The voters didn't buy it in 1986 and voted to repeal the law. In 1994, the voters weakened, they foolishly bought the promise and voted to keep the law.

As always -- ALWAYS! -- the pols' promise has been broken and the voters betrayed. As soon as the incrementalist figured that the public had sufficiently forgotten the promise and had adjusted enough to the further loss of personal freedom, they flipped us the bird again.

Some have asked if I'll fight the just-adopted new primary enforcement seat belt law, try to repeal it. Nope, not a chance. The voters decided in 1994, they chose to be patted on the head, kissed on the cheek, and buckled-up by Big Brother. They ignored our warnings and protestations. They've got the government they deserve - the very one we predicted.

They'll have to learn the hard way, when they start paying their fines -- fines which they could easily have avoided when they had the opportunity but chose to reject it.

One more prediction from the past that I continue to stand on: Within the next few years, failure to use a seat belt will count as a surchargeable offense against your auto insurance, raising your rate. It's the only-too-obvious next step, though again we're promised "never." Anyone want to bet against me?

In November -- at long last -- we have the opportunity and the means to MAKE the politicians keep AT LEAST ONE promise:

Vote YES on QUESTION 4 and KEEP THE PROMISE they have again and again thumbed their collective noses at while flipping us the bird.

Vote YES ON QUESTION 4 and -- just like the greedy Bacon Hill Cabal ... GIVE YOURSELF A PAY RAISE!!!

Chip Ford


The Boston Herald
Wednesday, July 19, 2000

Lawmakers abandon pledge, hike pay
by Ellen J. Silberman

House members yesterday broke a 17-year-old pledge not to raise their own pay during an election year, padding their paychecks by as much as $12,000 a year.

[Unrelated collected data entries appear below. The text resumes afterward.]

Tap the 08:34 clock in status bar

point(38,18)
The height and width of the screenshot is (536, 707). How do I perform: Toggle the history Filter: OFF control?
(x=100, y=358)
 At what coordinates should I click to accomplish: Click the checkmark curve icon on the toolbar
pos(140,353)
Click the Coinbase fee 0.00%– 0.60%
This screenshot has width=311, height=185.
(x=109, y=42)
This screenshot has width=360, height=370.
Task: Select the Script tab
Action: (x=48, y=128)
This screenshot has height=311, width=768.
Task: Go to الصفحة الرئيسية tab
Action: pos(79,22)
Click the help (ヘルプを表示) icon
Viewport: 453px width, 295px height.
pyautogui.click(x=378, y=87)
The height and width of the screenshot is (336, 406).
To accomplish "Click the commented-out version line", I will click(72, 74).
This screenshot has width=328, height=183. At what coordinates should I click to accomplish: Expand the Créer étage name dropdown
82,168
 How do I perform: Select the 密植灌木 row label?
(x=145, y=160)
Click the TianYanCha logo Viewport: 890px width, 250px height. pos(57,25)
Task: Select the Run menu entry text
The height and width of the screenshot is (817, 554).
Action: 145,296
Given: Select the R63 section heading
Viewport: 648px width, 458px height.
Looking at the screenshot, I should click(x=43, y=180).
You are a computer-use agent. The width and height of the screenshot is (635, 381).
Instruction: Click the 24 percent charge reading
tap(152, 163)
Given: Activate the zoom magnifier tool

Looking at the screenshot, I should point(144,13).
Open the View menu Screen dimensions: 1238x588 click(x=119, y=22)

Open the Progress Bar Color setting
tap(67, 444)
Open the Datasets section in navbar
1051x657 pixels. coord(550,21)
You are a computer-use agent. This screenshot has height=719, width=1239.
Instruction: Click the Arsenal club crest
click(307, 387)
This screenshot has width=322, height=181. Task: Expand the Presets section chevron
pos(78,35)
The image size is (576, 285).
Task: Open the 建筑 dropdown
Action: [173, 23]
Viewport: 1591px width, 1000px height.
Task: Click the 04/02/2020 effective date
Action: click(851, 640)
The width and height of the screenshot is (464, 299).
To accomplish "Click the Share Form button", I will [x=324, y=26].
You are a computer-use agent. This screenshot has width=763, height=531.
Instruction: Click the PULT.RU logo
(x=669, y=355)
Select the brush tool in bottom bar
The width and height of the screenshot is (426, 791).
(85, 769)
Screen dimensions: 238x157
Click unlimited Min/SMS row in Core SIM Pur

Without even a roll-call vote, lawmakers changed their rules just long enough to give every member of the Legislature a $3,600 backdoor pay raise by doubling their office expense budgets. Lawmakers legally can pocket any expense money they don't use.

Lawmakers also doubled their "per diem" travel expenses, which could hike the pay of lawmakers who live far from the State House by another $9,000 a year. Lawmakers who live in the Boston area could pocket an extra $1,000 this year to cover travel expenses.

Rep. James Marzilli (D-Arlington), who tried and failed to force a roll-call vote on the rules change, called the raise "a travesty."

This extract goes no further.